Hospital research team presented with award for disease clinical trial
- Credit: NNUH
A team from the Norfolk and Norwich University Hospital (NNUH) has been presented with an award in recognition of its role in a clinical trial to find a treatment for Meniere's disease.
The award was received from INC Research, a global contract research organisation which monitors the work of clinical research teams. Meniere's disease is an uncommon disorder that affects the inner ear. It can cause vertigo, tinnitus, hearing loss and a feeling of pressure deep inside the ear.

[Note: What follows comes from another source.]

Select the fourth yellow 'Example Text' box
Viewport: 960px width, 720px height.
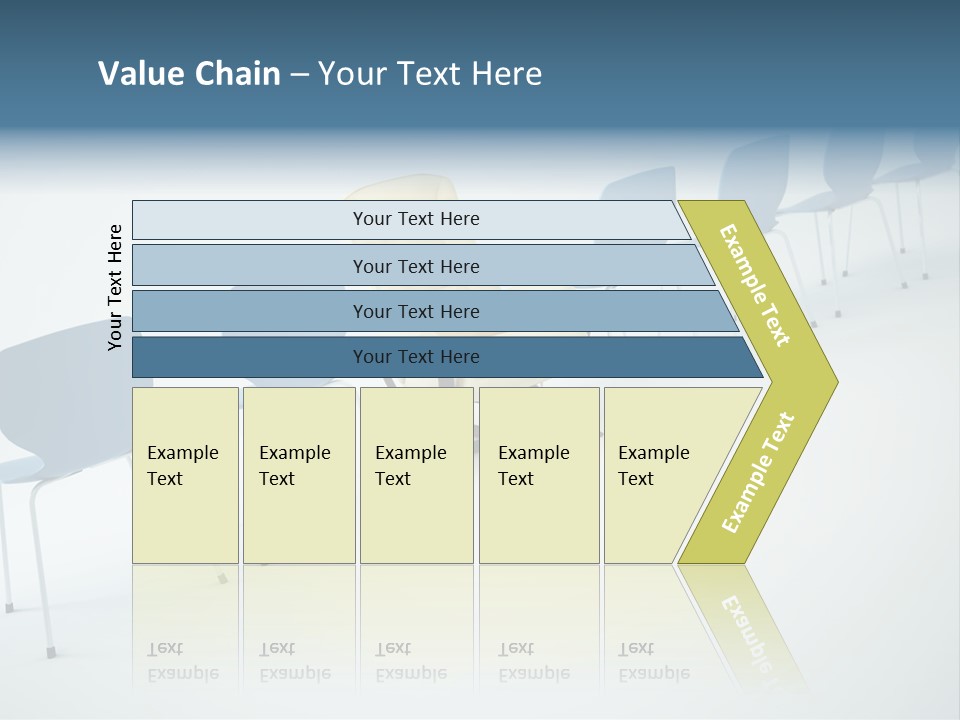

The NNUH research has been led by clinical research nurse Catherine Wright who said: 'We have been running a number of clinical trials on behalf of a US company called Otonomy, with their investigational drug OTO-104.'
OTO-104 is a suspension of dexamethasone in a solution, that gels at body temperature. OTO-104 is being developed for the treatment of vertigo associated with Meniere's disease, which is considered the most debilitating symptom of the disease. OTO-104 is a slow-release treatment which stays in the ear for a prolonged period of time.
Ms Wright said: 'The first study we were involved with was a phase two study. During this study we recruited patients with a diagnosis of Meniere's disease. Patients were given OTO-104 injections into the ear, and we were interested in looking at the safety aspects of the injection.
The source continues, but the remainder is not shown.